§ Problem description
Give the records again, every one, exactly.

Stored data entries:
Segment Open

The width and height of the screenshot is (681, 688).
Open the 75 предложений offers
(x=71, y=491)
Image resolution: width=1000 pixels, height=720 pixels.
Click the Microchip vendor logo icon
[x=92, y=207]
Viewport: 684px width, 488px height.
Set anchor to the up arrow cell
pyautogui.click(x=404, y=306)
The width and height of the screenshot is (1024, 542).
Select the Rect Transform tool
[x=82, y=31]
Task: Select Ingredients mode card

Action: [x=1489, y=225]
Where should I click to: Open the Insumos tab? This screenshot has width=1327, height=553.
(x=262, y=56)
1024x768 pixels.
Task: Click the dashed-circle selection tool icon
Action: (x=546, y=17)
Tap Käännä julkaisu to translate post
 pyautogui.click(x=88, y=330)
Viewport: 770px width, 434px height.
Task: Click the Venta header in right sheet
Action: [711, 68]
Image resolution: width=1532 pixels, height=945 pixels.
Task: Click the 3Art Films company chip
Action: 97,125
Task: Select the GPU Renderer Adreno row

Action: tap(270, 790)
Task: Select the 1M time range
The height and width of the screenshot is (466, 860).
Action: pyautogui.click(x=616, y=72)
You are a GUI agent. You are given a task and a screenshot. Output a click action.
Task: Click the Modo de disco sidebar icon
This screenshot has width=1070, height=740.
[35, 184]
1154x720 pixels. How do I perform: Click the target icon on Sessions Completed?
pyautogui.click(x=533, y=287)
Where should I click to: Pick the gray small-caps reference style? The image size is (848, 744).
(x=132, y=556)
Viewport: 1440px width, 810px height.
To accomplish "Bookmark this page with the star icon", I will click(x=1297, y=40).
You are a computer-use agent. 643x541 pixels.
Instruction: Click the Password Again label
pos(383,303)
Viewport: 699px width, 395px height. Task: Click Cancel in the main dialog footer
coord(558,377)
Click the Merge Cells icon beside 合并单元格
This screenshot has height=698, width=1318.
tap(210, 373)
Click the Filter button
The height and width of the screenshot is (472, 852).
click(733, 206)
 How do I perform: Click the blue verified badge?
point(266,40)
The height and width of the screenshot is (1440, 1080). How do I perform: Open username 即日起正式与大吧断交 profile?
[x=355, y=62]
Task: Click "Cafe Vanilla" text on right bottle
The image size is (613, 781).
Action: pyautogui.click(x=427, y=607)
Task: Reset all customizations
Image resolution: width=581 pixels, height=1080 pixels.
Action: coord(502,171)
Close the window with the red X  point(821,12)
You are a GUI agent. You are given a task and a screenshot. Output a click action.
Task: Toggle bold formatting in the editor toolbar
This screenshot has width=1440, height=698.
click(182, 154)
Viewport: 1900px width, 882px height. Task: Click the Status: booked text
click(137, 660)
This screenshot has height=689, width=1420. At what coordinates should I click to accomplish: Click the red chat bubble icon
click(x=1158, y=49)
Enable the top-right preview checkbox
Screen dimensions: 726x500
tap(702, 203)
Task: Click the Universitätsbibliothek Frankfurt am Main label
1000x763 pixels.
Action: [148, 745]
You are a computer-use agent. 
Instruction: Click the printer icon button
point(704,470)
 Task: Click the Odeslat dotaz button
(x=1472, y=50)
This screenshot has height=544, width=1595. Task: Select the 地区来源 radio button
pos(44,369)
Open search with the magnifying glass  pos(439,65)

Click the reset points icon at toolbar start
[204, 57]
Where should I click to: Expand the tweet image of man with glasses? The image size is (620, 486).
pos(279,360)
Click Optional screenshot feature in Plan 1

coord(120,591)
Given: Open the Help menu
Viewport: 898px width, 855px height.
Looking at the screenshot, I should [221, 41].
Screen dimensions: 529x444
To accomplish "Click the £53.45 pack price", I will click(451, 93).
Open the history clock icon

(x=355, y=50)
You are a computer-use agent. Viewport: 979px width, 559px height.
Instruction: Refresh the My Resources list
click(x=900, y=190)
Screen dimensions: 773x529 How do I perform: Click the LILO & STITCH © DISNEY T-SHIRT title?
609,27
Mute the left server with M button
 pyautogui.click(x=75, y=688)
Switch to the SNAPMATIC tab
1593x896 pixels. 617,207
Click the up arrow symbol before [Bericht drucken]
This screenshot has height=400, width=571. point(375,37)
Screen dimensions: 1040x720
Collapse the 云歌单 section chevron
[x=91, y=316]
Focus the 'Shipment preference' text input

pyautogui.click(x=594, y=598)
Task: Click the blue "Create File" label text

Segment Closed

§ Result for this task
The width and height of the screenshot is (681, 688).
Open the 75 предложений offers
(x=71, y=491)
Image resolution: width=1000 pixels, height=720 pixels.
Click the Microchip vendor logo icon
[x=92, y=207]
Viewport: 684px width, 488px height.
Set anchor to the up arrow cell
pyautogui.click(x=404, y=306)
The width and height of the screenshot is (1024, 542).
Select the Rect Transform tool
[x=82, y=31]
Task: Select Ingredients mode card

Action: [x=1489, y=225]
Where should I click to: Open the Insumos tab? This screenshot has width=1327, height=553.
(x=262, y=56)
1024x768 pixels.
Task: Click the dashed-circle selection tool icon
Action: (x=546, y=17)
Tap Käännä julkaisu to translate post
 pyautogui.click(x=88, y=330)
Viewport: 770px width, 434px height.
Task: Click the Venta header in right sheet
Action: [711, 68]
Image resolution: width=1532 pixels, height=945 pixels.
Task: Click the 3Art Films company chip
Action: 97,125
Task: Select the GPU Renderer Adreno row

Action: tap(270, 790)
Task: Select the 1M time range
The height and width of the screenshot is (466, 860).
Action: pyautogui.click(x=616, y=72)
You are a GUI agent. You are given a task and a screenshot. Output a click action.
Task: Click the Modo de disco sidebar icon
This screenshot has width=1070, height=740.
[35, 184]
1154x720 pixels. How do I perform: Click the target icon on Sessions Completed?
pyautogui.click(x=533, y=287)
Where should I click to: Pick the gray small-caps reference style? The image size is (848, 744).
(x=132, y=556)
Viewport: 1440px width, 810px height.
To accomplish "Bookmark this page with the star icon", I will click(x=1297, y=40).
You are a computer-use agent. 643x541 pixels.
Instruction: Click the Password Again label
pos(383,303)
Viewport: 699px width, 395px height. Task: Click Cancel in the main dialog footer
coord(558,377)
Click the Merge Cells icon beside 合并单元格
This screenshot has height=698, width=1318.
tap(210, 373)
Click the Filter button
The height and width of the screenshot is (472, 852).
click(733, 206)
 How do I perform: Click the blue verified badge?
point(266,40)
The height and width of the screenshot is (1440, 1080). How do I perform: Open username 即日起正式与大吧断交 profile?
[x=355, y=62]
Task: Click "Cafe Vanilla" text on right bottle
The image size is (613, 781).
Action: pyautogui.click(x=427, y=607)
Task: Reset all customizations
Image resolution: width=581 pixels, height=1080 pixels.
Action: coord(502,171)
Close the window with the red X  point(821,12)
You are a GUI agent. You are given a task and a screenshot. Output a click action.
Task: Toggle bold formatting in the editor toolbar
This screenshot has width=1440, height=698.
click(182, 154)
Viewport: 1900px width, 882px height. Task: Click the Status: booked text
click(137, 660)
This screenshot has height=689, width=1420. At what coordinates should I click to accomplish: Click the red chat bubble icon
click(x=1158, y=49)
Enable the top-right preview checkbox
Screen dimensions: 726x500
tap(702, 203)
Task: Click the Universitätsbibliothek Frankfurt am Main label
1000x763 pixels.
Action: [148, 745]
You are a computer-use agent. 
Instruction: Click the printer icon button
point(704,470)
 Task: Click the Odeslat dotaz button
(x=1472, y=50)
This screenshot has height=544, width=1595. Task: Select the 地区来源 radio button
pos(44,369)
Open search with the magnifying glass  pos(439,65)

Click the reset points icon at toolbar start
[204, 57]
Where should I click to: Expand the tweet image of man with glasses? The image size is (620, 486).
pos(279,360)
Click Optional screenshot feature in Plan 1

coord(120,591)
Given: Open the Help menu
Viewport: 898px width, 855px height.
Looking at the screenshot, I should [221, 41].
Screen dimensions: 529x444
To accomplish "Click the £53.45 pack price", I will click(451, 93).
Open the history clock icon

(x=355, y=50)
You are a computer-use agent. Viewport: 979px width, 559px height.
Instruction: Refresh the My Resources list
click(x=900, y=190)
Screen dimensions: 773x529 How do I perform: Click the LILO & STITCH © DISNEY T-SHIRT title?
609,27
Mute the left server with M button
 pyautogui.click(x=75, y=688)
Switch to the SNAPMATIC tab
1593x896 pixels. 617,207
Click the up arrow symbol before [Bericht drucken]
This screenshot has height=400, width=571. point(375,37)
Screen dimensions: 1040x720
Collapse the 云歌单 section chevron
[x=91, y=316]
Focus the 'Shipment preference' text input

pyautogui.click(x=594, y=598)
Task: Click the blue "Create File" label text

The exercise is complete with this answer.